Por eso el de esta semana es un reto para los más atrevidos, para quienes no se conforman con la primera idea que les viene a la cabeza, para quienes son capaces de construir personajes con los que, probablemente, nos cruzamos a diario, pero que son difíciles de penetrar y comprender a simple vista.

Para escribir a partir de este motivo hay que alejarse de los arquetipos y caminar decididamente hacia un personaje —al menos uno—, profundo, que cambie a lo largo de las 100 palabras del micro. Para ello, ni una sola de esas 100 tiene que estar escrita en balde.

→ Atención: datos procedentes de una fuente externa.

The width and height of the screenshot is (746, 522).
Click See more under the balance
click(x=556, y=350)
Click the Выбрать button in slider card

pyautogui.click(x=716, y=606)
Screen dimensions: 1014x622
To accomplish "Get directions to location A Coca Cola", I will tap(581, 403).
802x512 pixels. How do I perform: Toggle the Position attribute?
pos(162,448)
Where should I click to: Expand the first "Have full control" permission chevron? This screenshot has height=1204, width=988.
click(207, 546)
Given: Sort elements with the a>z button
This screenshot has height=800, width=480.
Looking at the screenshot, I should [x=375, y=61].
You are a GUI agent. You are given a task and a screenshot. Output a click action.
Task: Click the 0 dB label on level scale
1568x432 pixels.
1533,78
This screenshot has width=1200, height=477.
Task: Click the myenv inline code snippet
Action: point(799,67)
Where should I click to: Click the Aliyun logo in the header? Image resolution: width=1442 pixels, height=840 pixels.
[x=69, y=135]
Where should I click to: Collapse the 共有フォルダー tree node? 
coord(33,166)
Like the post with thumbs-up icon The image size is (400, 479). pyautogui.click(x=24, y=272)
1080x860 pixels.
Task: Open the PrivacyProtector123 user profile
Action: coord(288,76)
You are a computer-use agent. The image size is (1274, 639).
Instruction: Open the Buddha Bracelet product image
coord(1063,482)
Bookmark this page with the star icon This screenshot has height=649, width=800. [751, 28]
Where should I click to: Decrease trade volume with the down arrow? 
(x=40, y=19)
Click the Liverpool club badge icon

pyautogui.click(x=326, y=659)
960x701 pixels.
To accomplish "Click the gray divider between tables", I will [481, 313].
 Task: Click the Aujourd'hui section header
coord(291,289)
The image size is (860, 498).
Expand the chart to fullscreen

Un hombre honrado, de Manuel Menéndez

Vivir a lo grande de los bienes gananciales nunca fue su objetivo, había sido una enamorada fiel hasta hoy, me confesó entre lágrimas mientras yacíamos exhaustos y desnudos. Tras meses de aburrida vigilancia, aquella tarde le había desvelado el encargo de su millonario marido, y tras la desconfianza e incredulidad, llegó la rabia que dio paso al sexo salvaje. Me vestí contemplando su joven y hermoso cuerpo. Después, le disparé a quemarropa y salí del hotel. El viejo me pagaba por saber si ella tenía un amante, cierto, pero también por matarla si lo descubría, y yo era de los pocos detectives honrados que quedaban en la ciudad.

 

Corazón caliente, de Miguel Ángel Carmona

Amar allí era como dar a luz en una tumba, pero le mantenía el corazón caliente. Al amanecer formaron largas hileras en el patio. A pesar del agotamiento, la fiebre y el frío, Isaac buscó la mirada de Klaus, hoy esquiva. Lo veía demasiado pegado al prisionero de atrás, le pareció que en algún momento juntaban sus manos. Reconoció al otro. Eran compañeros de litera. Las piernas se le aflojaron. No estaba dispuesto a tolerar ese juego un día más. Hablaría seriamente con Klaus por la noche, si es que aguantaban vivos hasta la noche, claro.